Víctor Manuel Toledo is set to be replaced as federal environment minister less than a month after an audio recording was leaked in which he made highly critical remarks about the government.

Some media reports claim that Toledo is stepping down due to health reasons but officials close to President López Obrador told the newspaper El Universal that his departure is linked to the leaked recording in which he declared that the government was full of “brutal contradictions” and didn’t have clear objectives.

Toledo also said that the environmental views of some cabinet ministers and the president were not consistent with those of the ministry he headed.

The environment minister reportedly made an offer to resign on August 6 – the day after the recording went viral – and López Obrador has now apparently accepted it.

Welfare Minister María Luisa Albores will replace Toledo, according to government sources.

Toledo assumed the environment minister role in May 2019 after Josefa González-Blanco Ortiz-Mena resigned after delaying the departure of a commercial airline flight.

Toledo sparked controversy just two days after his appointment when he claimed that “parasitic and predatory neoliberals” are responsible for global warming.

In the leaked recording, Toledo says that there are “power struggles” within the federal cabinet and takes aim at López Obrador’s chief of staff, Alfonso Romo, charging that he has blocked environmental projects and stood in the way of a transition to clean energy.

“Alfonso Romo has acquired enormous … power within the government, given to him by the president,” he said.

The 74-year-old National Autonomous University-trained biologist was also critical of Agriculture Minister Víctor Villalobos, who he said was opposed to agroecology and the move to ban the herbicide glyphosate.

In addition, Toledo spoke out against a government plan to allow a United States company to establish a massive dairy farm in Campeche and Tabasco, which ultimately wasn’t approved, and efforts by the Interior Ministry to garner support within the López Obrador administration for Constellation Brands’ US $1.4-billion brewery project in Mexicali, Baja California, which was axed in March.
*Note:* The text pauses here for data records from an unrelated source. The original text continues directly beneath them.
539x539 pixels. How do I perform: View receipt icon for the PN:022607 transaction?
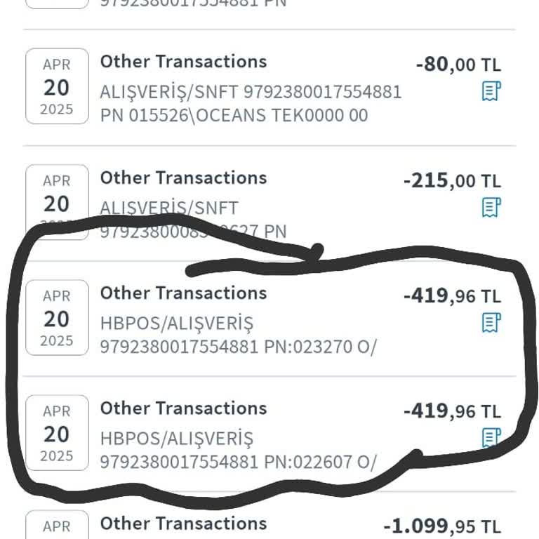491,438
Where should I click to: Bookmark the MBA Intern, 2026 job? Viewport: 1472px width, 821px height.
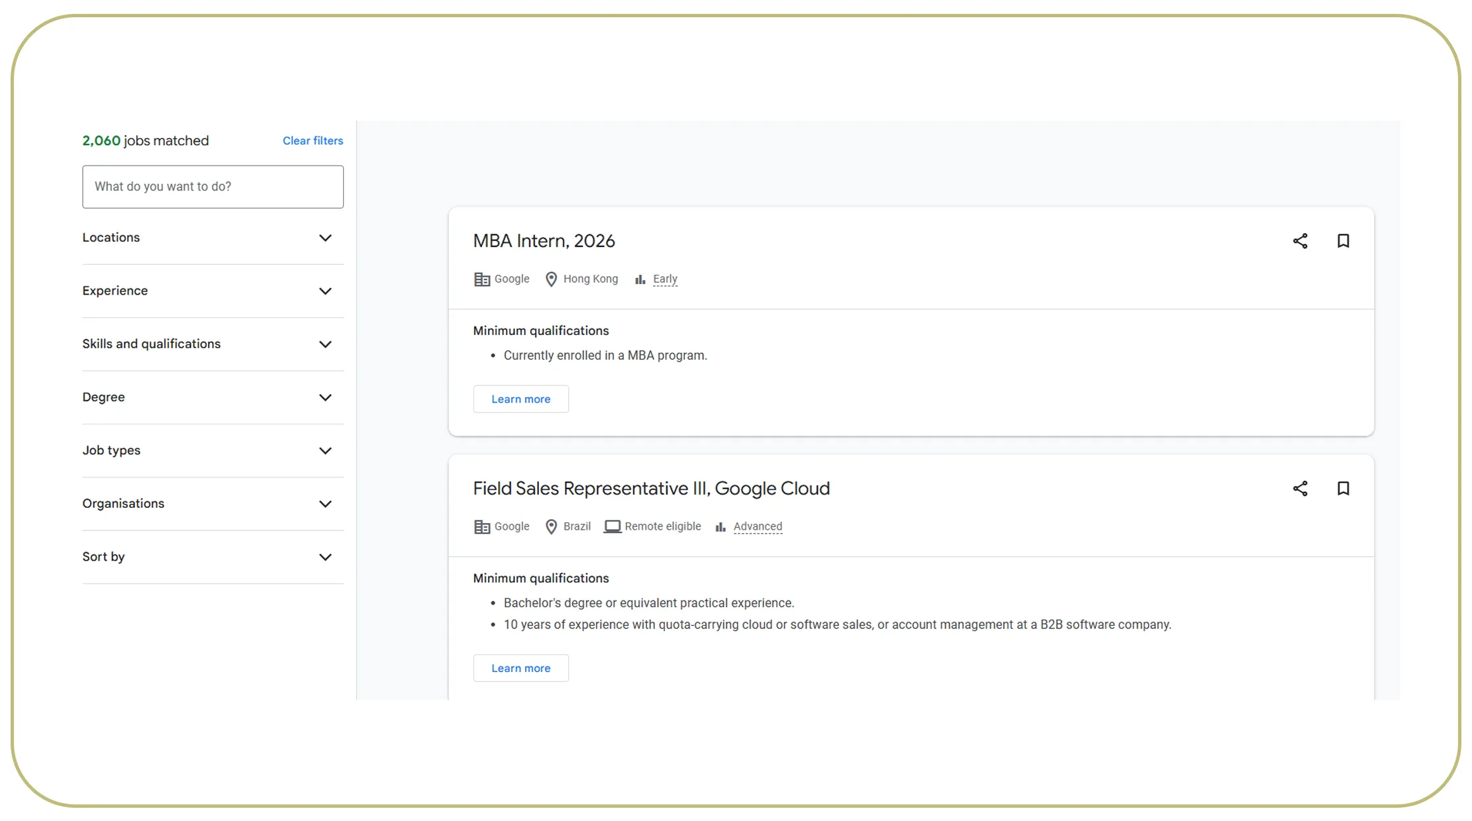click(1343, 241)
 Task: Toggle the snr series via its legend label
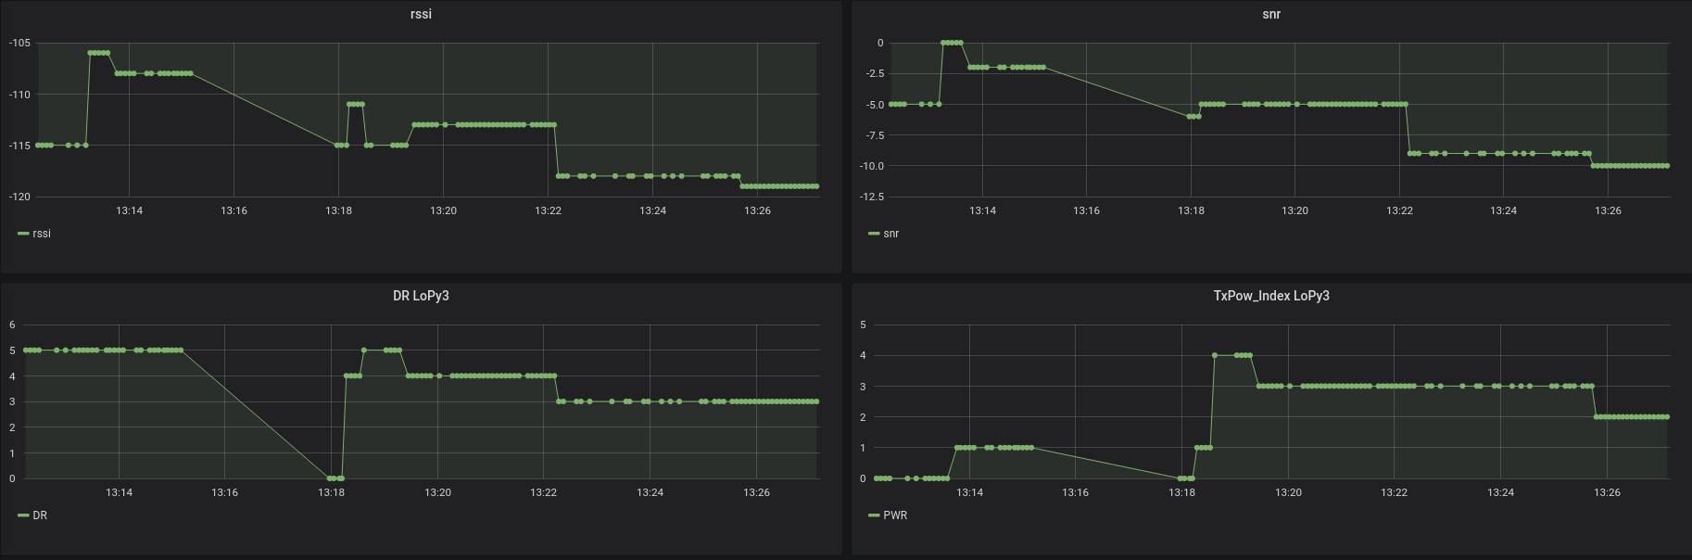[x=891, y=234]
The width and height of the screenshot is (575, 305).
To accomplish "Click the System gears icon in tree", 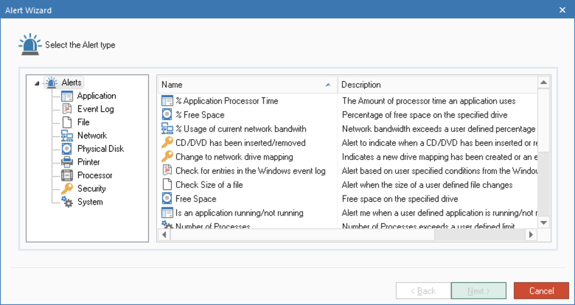I will click(x=67, y=202).
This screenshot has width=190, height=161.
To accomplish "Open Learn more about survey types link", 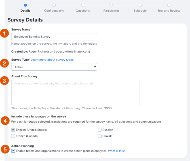I will (x=52, y=60).
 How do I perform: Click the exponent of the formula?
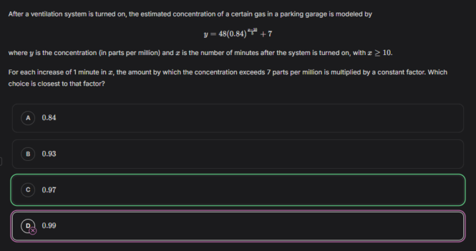253,30
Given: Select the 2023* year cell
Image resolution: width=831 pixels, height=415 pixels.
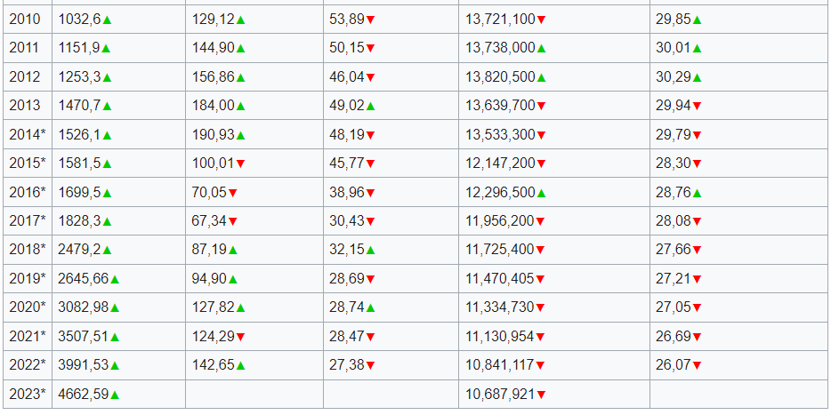Looking at the screenshot, I should (x=27, y=395).
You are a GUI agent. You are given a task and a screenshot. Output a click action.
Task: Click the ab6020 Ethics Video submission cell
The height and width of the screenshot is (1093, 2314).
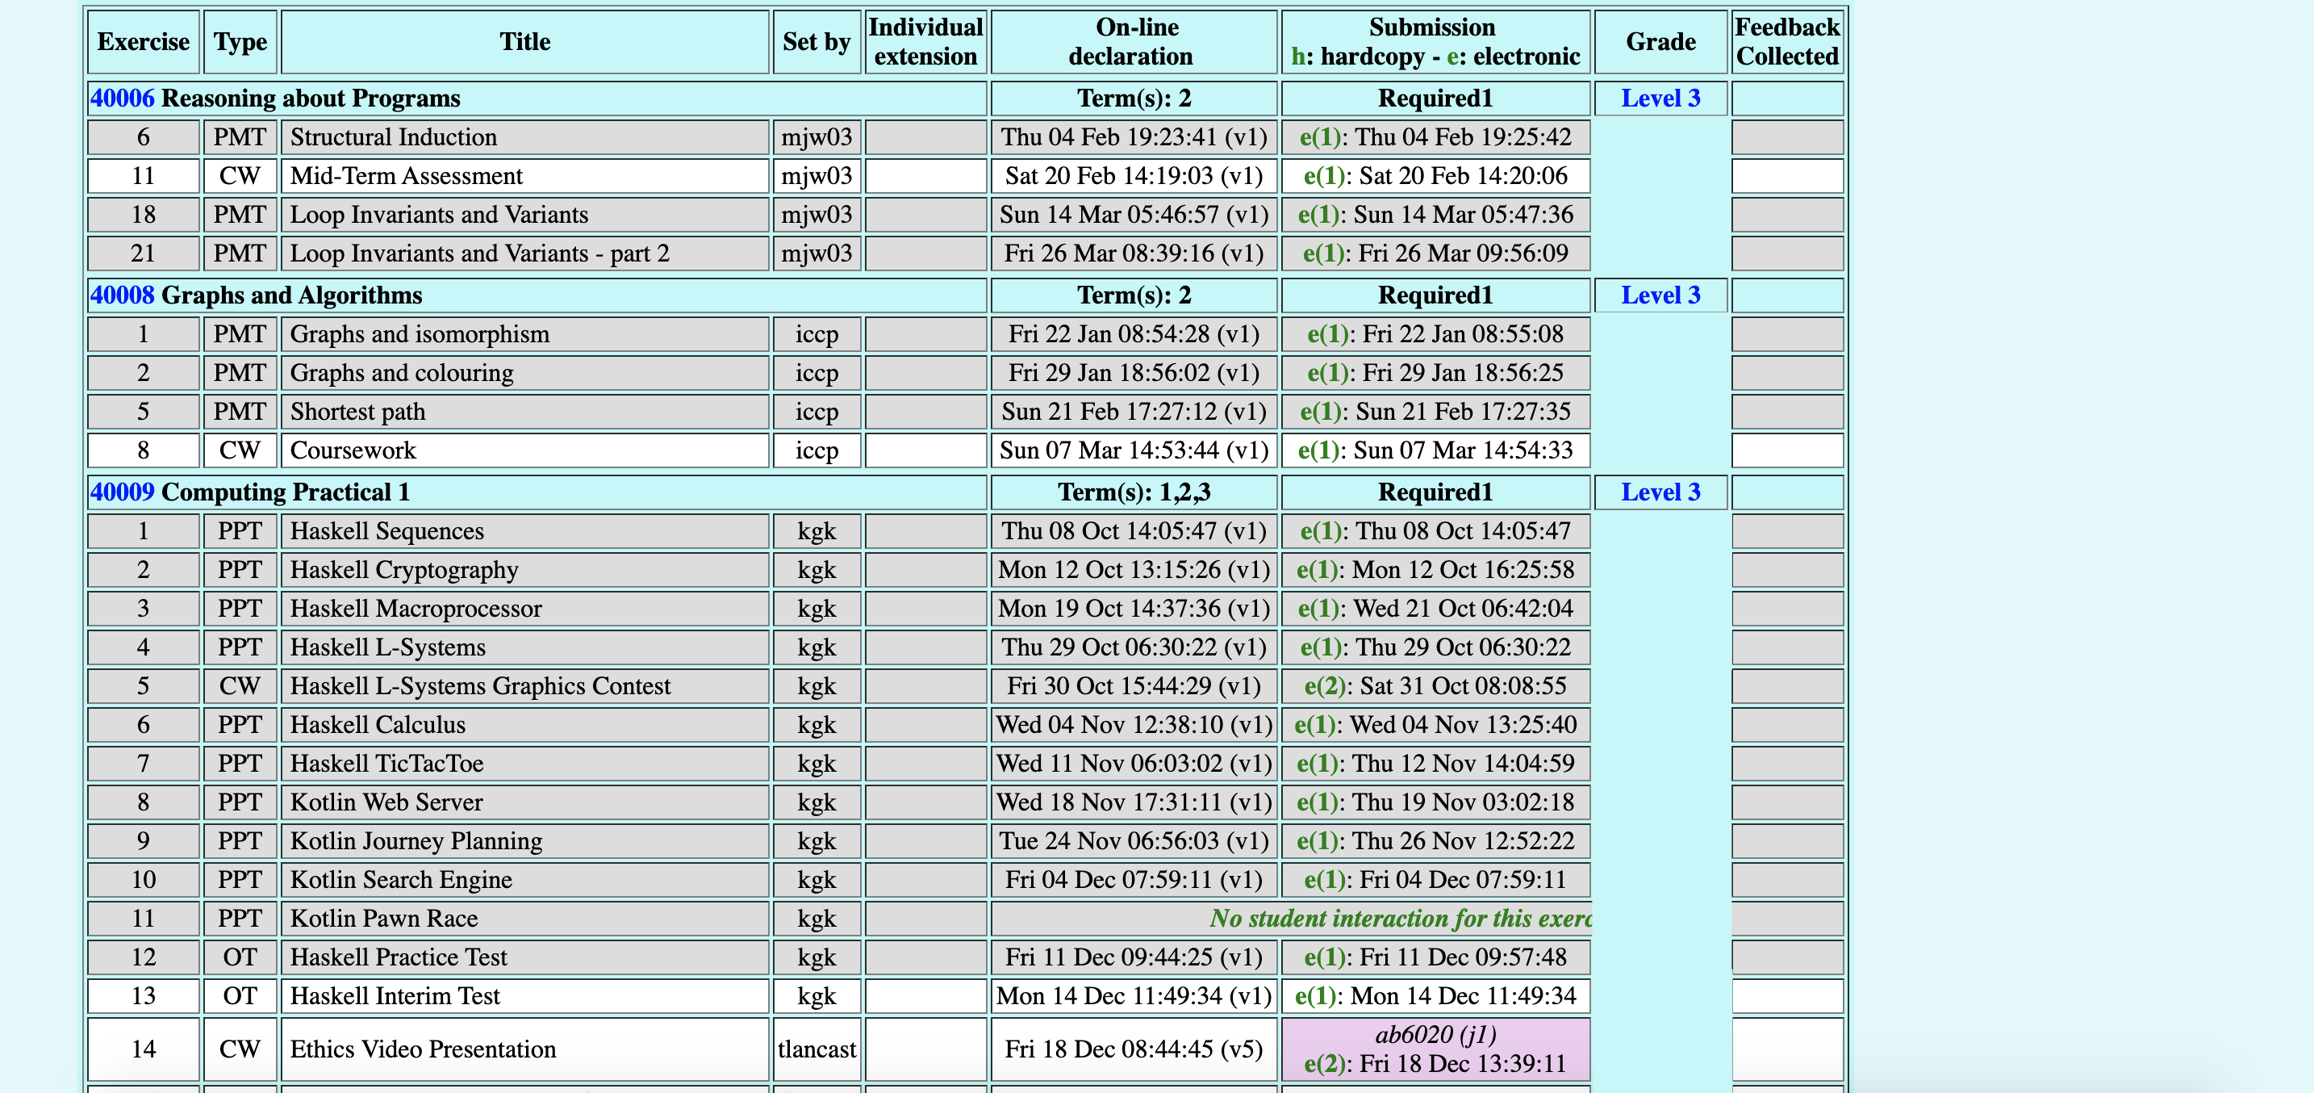click(x=1435, y=1048)
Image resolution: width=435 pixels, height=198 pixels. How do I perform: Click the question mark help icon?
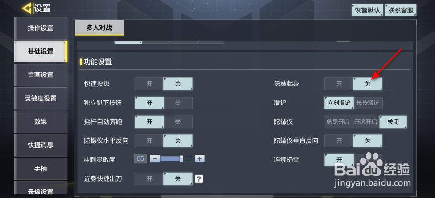point(199,179)
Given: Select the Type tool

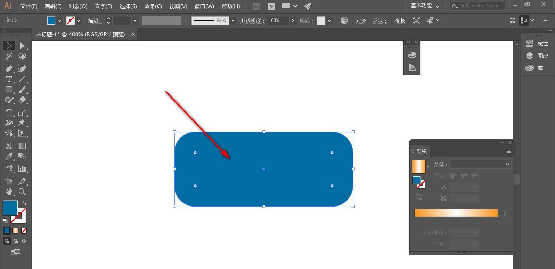Looking at the screenshot, I should pyautogui.click(x=9, y=79).
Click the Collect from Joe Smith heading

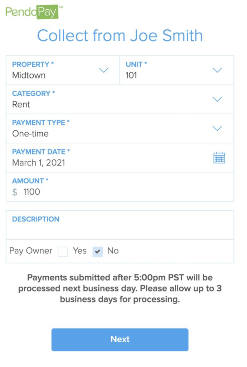pos(120,35)
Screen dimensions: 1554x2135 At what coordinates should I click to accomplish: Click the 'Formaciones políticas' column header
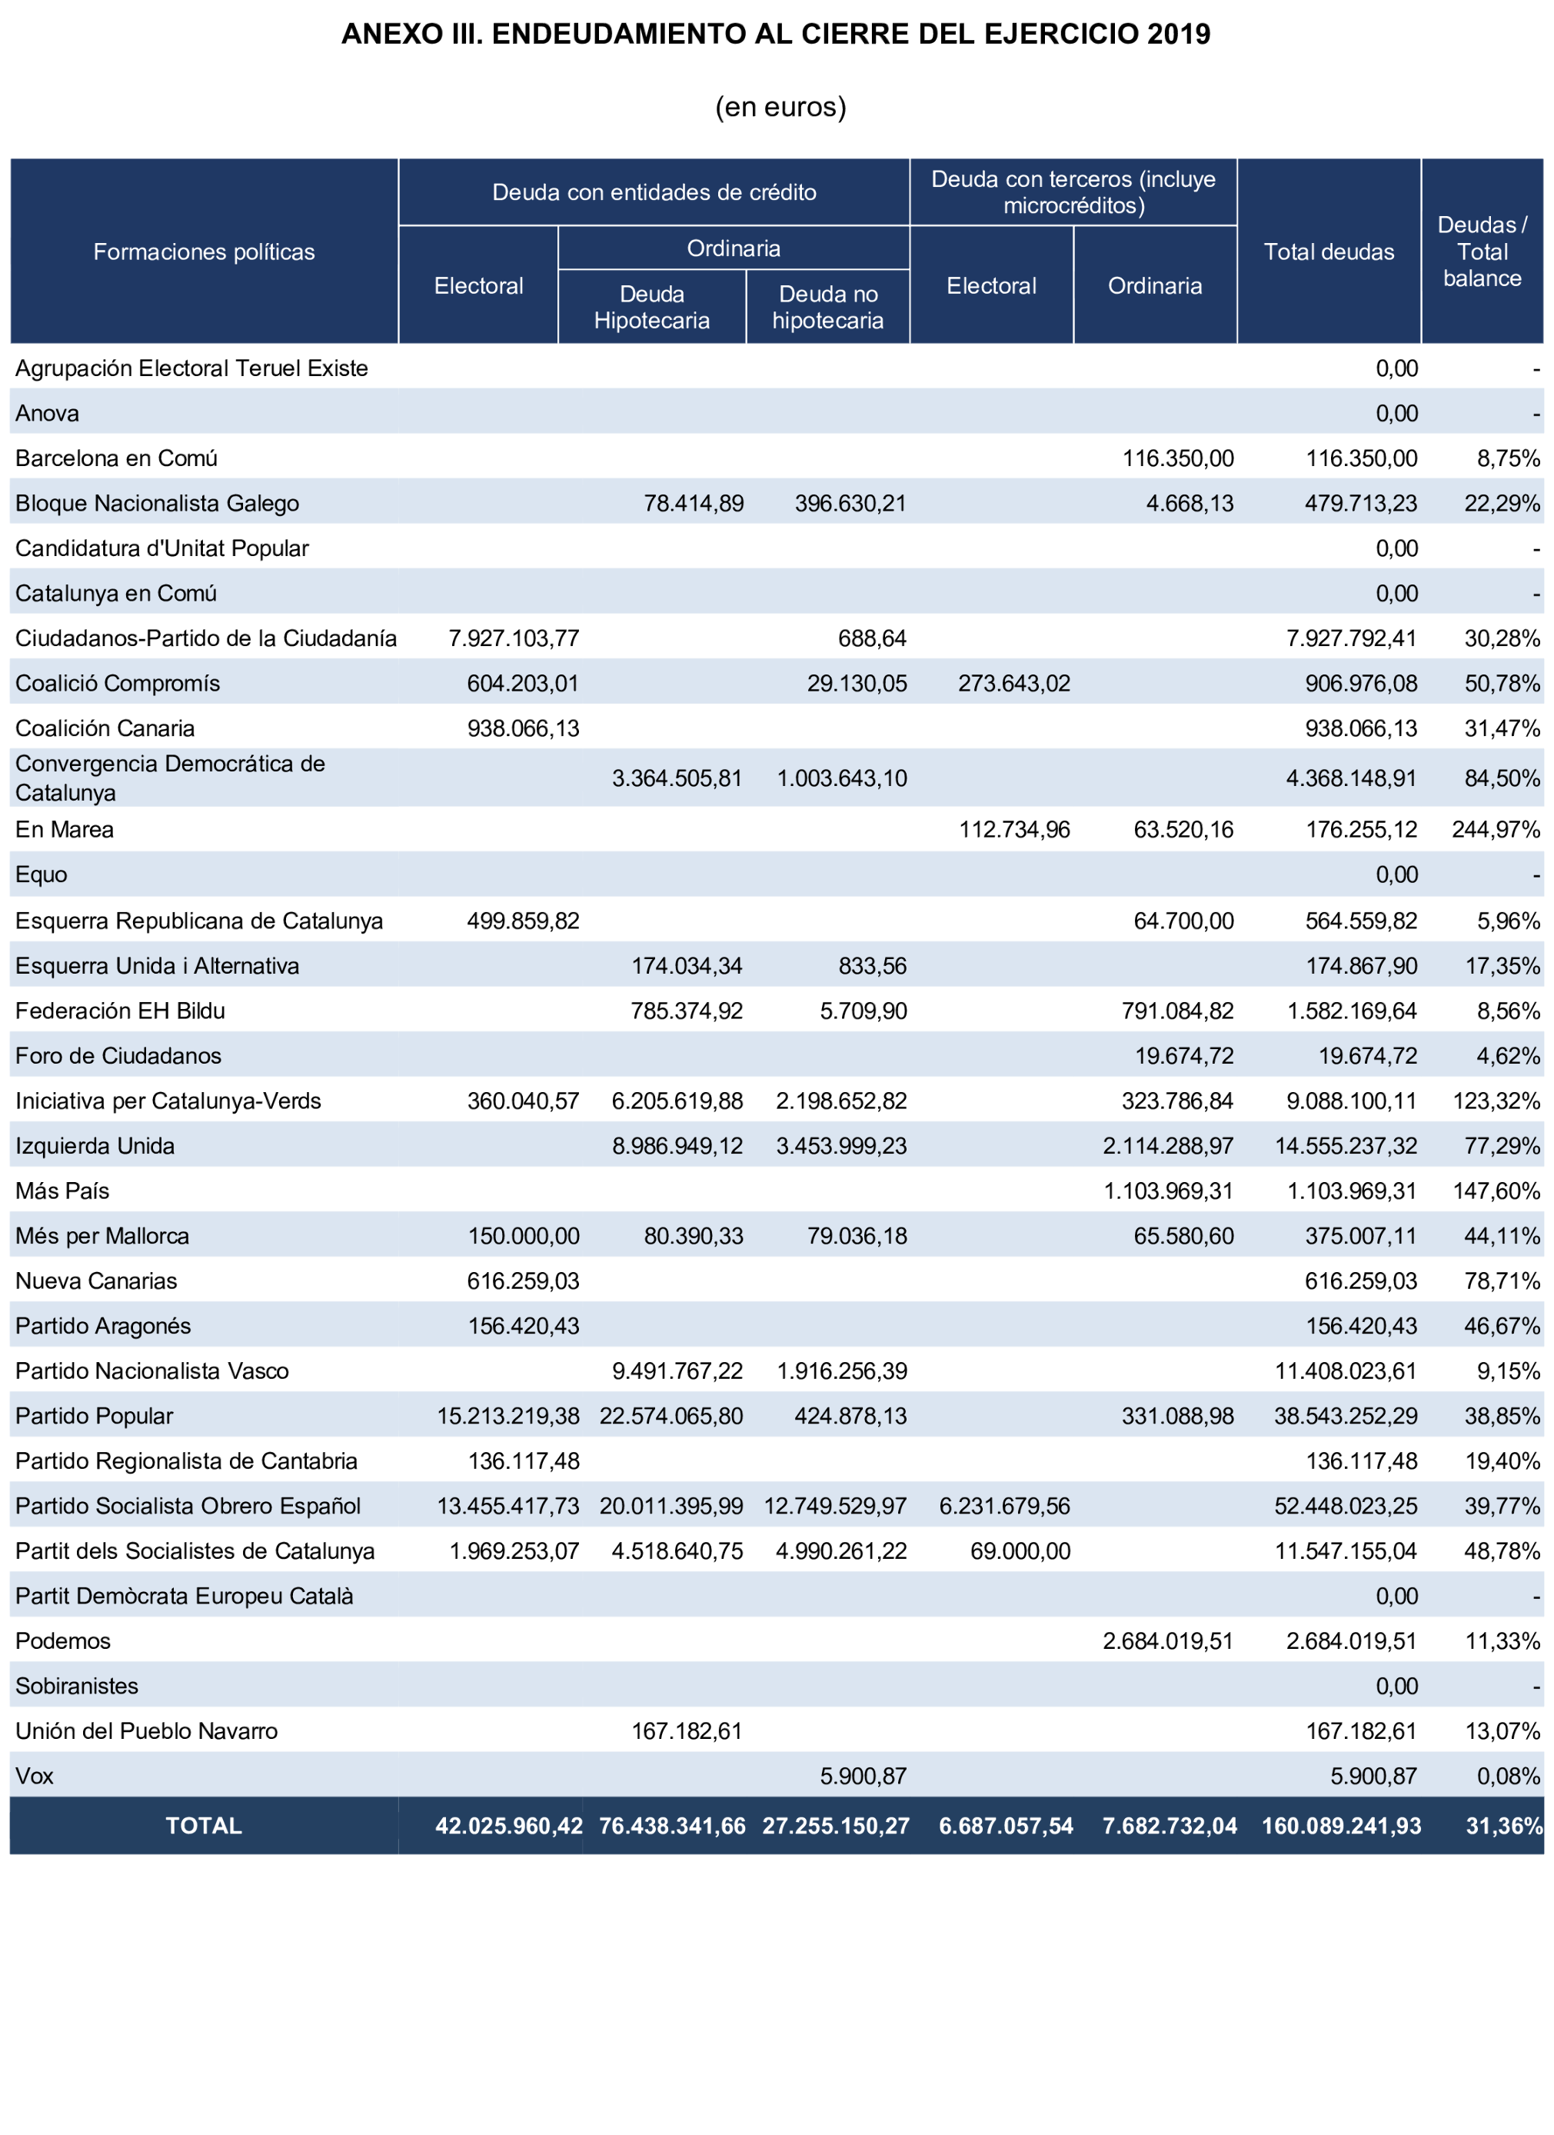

The environment minister becomes the latest of several high-ranking officials to depart the López Obrador government.

Among those who have left are former finance minister Carlos Urzúa and former communications and transportation minister Javier Jiménez Espriú. Both men, like Toledo, disagreed with some government decisions.

According to the newspaper La Jornada, Javier May, who currently heads up the government’s tree-planting employment program, is expected to replace Albores as welfare minister when she takes up the environment minister role.